🤖 AI Summary
Existing video generation models struggle to jointly model scene intrinsic properties—such as albedo, surface normals, material, and irradiance—and lack a closed-loop framework supporting physical interpretability and editable control. This work introduces the first end-to-end intrinsic-aware video editing framework, enabling inverse decomposition from video to intrinsic channels and photorealistic video synthesis and propagation conditioned on keyframes. Methodologically, we unify video inverse rendering, intrinsic-driven synthesis, and keyframe-conditioned editing for the first time; we design an interleaved, physics-guided conditional mechanism that enables intuitive, differentiable manipulation of arbitrary intrinsic modalities. By incorporating temporal consistency constraints and multimodal conditional modeling, our approach generates physically plausible, temporally coherent high-fidelity videos.

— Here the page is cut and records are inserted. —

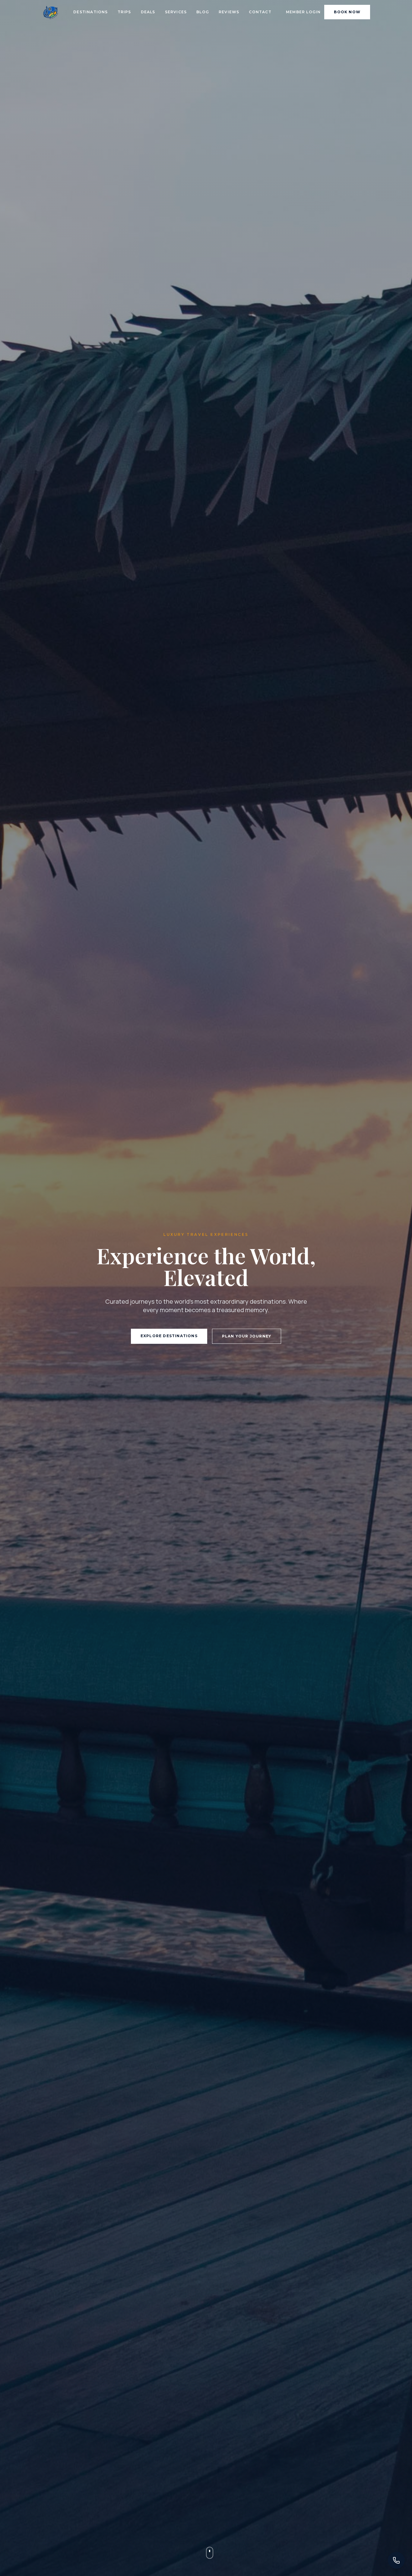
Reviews (229, 12)
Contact (260, 12)
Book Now (347, 12)
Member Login (303, 12)
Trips (124, 12)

Extensive experiments demonstrate significant improvements over state-of-the-art methods on object appearance editing and scene relighting tasks.
📝 Abstract
Large-scale video generation models have shown remarkable potential in modeling photorealistic appearance and lighting interactions in real-world scenes. However, a closed-loop framework that jointly understands intrinsic scene properties (e.g., albedo, normal, material, and irradiance), leverages them for video synthesis, and supports editable intrinsic representations remains unexplored. We present V-RGBX, the first end-to-end framework for intrinsic-aware video editing. V-RGBX unifies three key capabilities: (1) video inverse rendering into intrinsic channels, (2) photorealistic video synthesis from these intrinsic representations, and (3) keyframe-based video editing conditioned on intrinsic channels. At the core of V-RGBX is an interleaved conditioning mechanism that enables intuitive, physically grounded video editing through user-selected keyframes, supporting flexible manipulation of any intrinsic modality. Extensive qualitative and quantitative results show that V-RGBX produces temporally consistent, photorealistic videos while propagating keyframe edits across sequences in a physically plausible manner. We demonstrate its effectiveness in diverse applications, including object appearance editing and scene-level relighting, surpassing the performance of prior methods.